§ **Задания**:
(A) В каком году и в каком журнале вышла статья «О суеверии», согласно отрывку о Флоренском?
(B) Перескажите кратко в виде списка абзац отрывка о Флоренском, начинающийся словами «В этой статье двадцатилетнего юноши», и сохраните его главные факты.

§ **Исходный текст**:
________________
Результатом таких размышлений стала статья «О суеверии», опубликованная в 1903 году в «Новом пути» взыскательным Брюсовым. Он внёс в статью некоторые поправки и сокращения, о чём Флоренский позже очень печалился, считая, что они изменили сам дух статьи. Но важно то, что статья была напечатана в журнале символистов, стремившихся за явным прозреть неявное, сделать искусство философией, а философию искусством, что было очень близко Флоренскому.
В этой статье двадцатилетнего юноши уже угадывается будущий Флоренский с его особым стилем и образом мыслей, с его широтой и глубиной постижения вопроса, с его интертекстосферой, где уживаются представители разных эпох, стран, областей знаний и деятельности. Цитаты в тексте не нагромождаются друг на друга, не вытесняют и не затемняют друг друга, а напротив, высвечивают каждое суждение с неожиданной стороны. В статье Флоренского уютно Спинозе и Паскалю, Гёте и Гофману, Соловьёву и Трубецкому, Лермонтову, Тассо и Андерсену. При этом сам Флоренский выглядит не книгочеем, который только реферирует и компилирует, он творец, создающий статью с идеальными пропорциями знания и мысли.
________________
§ **Исходные материалы**:

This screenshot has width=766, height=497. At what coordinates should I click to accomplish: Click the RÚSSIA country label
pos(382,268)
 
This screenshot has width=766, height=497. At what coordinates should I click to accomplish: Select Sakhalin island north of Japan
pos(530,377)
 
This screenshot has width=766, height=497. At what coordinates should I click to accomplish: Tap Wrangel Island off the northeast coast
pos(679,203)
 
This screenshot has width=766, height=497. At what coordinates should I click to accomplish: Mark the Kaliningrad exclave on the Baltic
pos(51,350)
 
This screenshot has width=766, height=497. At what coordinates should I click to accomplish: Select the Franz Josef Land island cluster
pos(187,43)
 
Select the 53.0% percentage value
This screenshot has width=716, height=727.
________________
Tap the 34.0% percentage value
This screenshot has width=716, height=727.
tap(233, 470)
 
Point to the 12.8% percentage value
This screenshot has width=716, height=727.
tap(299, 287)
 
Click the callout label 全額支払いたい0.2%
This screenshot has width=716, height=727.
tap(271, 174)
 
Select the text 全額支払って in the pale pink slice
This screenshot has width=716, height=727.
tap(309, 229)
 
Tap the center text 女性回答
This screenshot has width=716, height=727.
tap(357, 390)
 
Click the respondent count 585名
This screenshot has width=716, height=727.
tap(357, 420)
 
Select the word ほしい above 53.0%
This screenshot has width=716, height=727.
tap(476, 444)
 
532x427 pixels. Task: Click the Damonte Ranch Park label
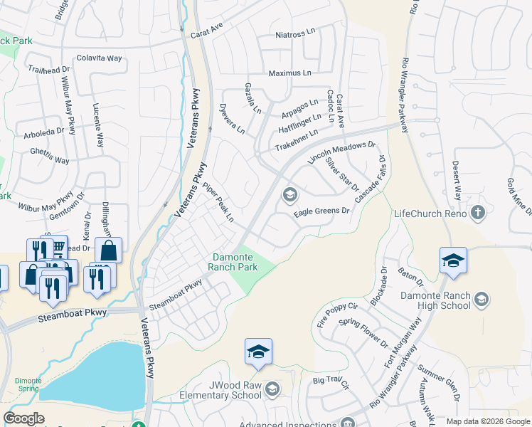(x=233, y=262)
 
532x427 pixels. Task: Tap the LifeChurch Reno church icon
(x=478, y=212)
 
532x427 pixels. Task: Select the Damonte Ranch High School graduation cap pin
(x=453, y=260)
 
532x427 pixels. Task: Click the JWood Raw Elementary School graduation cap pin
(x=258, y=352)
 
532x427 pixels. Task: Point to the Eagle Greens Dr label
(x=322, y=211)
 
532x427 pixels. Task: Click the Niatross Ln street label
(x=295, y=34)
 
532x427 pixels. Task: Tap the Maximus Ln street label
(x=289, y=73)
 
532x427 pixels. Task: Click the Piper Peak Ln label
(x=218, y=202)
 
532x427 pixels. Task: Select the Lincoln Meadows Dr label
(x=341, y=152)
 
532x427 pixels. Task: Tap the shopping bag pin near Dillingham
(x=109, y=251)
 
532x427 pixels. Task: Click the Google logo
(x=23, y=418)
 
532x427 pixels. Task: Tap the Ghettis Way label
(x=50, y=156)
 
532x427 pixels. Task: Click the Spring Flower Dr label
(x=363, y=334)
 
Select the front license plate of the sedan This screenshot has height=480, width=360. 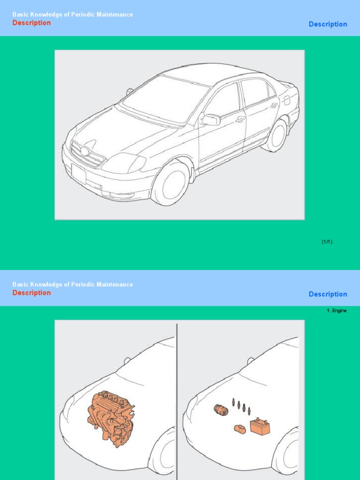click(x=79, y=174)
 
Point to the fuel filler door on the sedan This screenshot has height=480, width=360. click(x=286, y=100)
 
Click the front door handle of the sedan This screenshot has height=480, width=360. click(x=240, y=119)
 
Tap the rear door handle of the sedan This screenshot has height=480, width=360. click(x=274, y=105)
________________
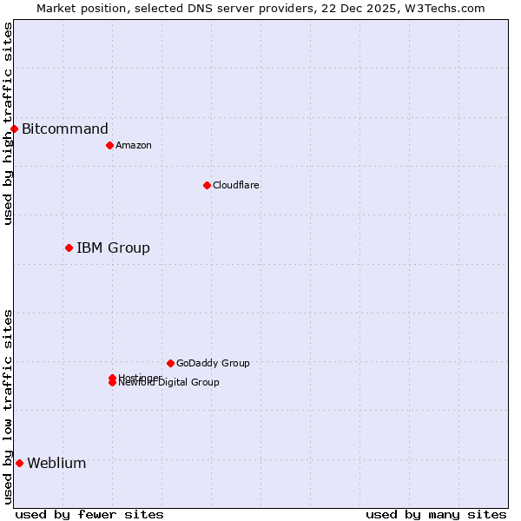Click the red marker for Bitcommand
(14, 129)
________________
§ **Ответы к заданиям**:
(A) В 1903 году в журнале «Новый путь».

(B)
- В статье двадцатилетнего Флоренского уже виден его будущий стиль и образ мыслей, а также широта и глубина постижения вопроса.
- В статье сходятся представители разных эпох, стран и областей знания.
- Цитаты не нагромождаются, а высвечивают каждое суждение с неожиданной стороны.
- В статье соседствуют Спиноза, Паскаль, Гёте, Гофман, Соловьёв, Трубецкой, Лермонтов, Тассо и Андерсен.
- Флоренский здесь не компилятор, а творец, соединивший знание и мысль в идеальных пропорциях.